L’assoluta libertà di espressione è una caratteristica peculiare della rete. Come tale, essendo un indispensabile e fondamentale mezzo di informazione libera, deve assolutamente essere preservata. Tuttavia, c’è un inevitabile aspetto negativo che deriva da questa estrema libertà: la circolazione di informazioni non controllate, talvolta totalmente errate, che sfiorano, e spesso oltrepassano, il confine dell’idiozia. L’ultima idiozia che mi è giunta a conoscenza è quella, riportata da un sito (di cui non voglio fare il nome) che, solennemente, ha affermato che un derivato della cannabis sarà usato per la cura del glaucoma. Faceva riferimento alla palmitoiletanolamide, definita, appunto, “un derivato naturale della cannabis”.
Una volta per tutte:
la palmitoiletanolamide NON è un derivato della cannabis. E’ un’amide di un acido grasso contenuto in molti alimenti, presente naturalmente anche nelle cellule umane. La palmitoiletanolamide aumenta gli effetti degli endocannabinoidi endogeni (anche questi non devono essere confusi con la cannabis) e forse (non c’è unanimità di consenso a tale proposito) potrebbe avere anche un’azione diretta sui recettori CB1 e CB2 (vedi articolo del 28/3/2009).

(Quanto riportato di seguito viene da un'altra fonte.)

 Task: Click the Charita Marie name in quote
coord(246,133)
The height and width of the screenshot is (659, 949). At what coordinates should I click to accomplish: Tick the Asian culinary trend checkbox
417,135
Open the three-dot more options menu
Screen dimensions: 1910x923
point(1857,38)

La palmitoiletanolamide NON è una cura per il glaucoma, ma può, in virtù delle sue proprietà farmacologiche già descritte, essere utile nei pazienti glaucomatosi come integrazione alimentare, complementare e non sostitutiva alla terapia ipotonizzante oculare, in quanto è “teoricamente” capace di interferire con alcuni meccanismi fisiopatologici che concorrono all’evoluzione della neurotticopatia glaucomatosa.
Spero che questa precisazione sia di utilità per chi è alla ricerca di informazioni serie e scientificamente corrette su questa molecola dalle interessanti proprietà farmacologiche.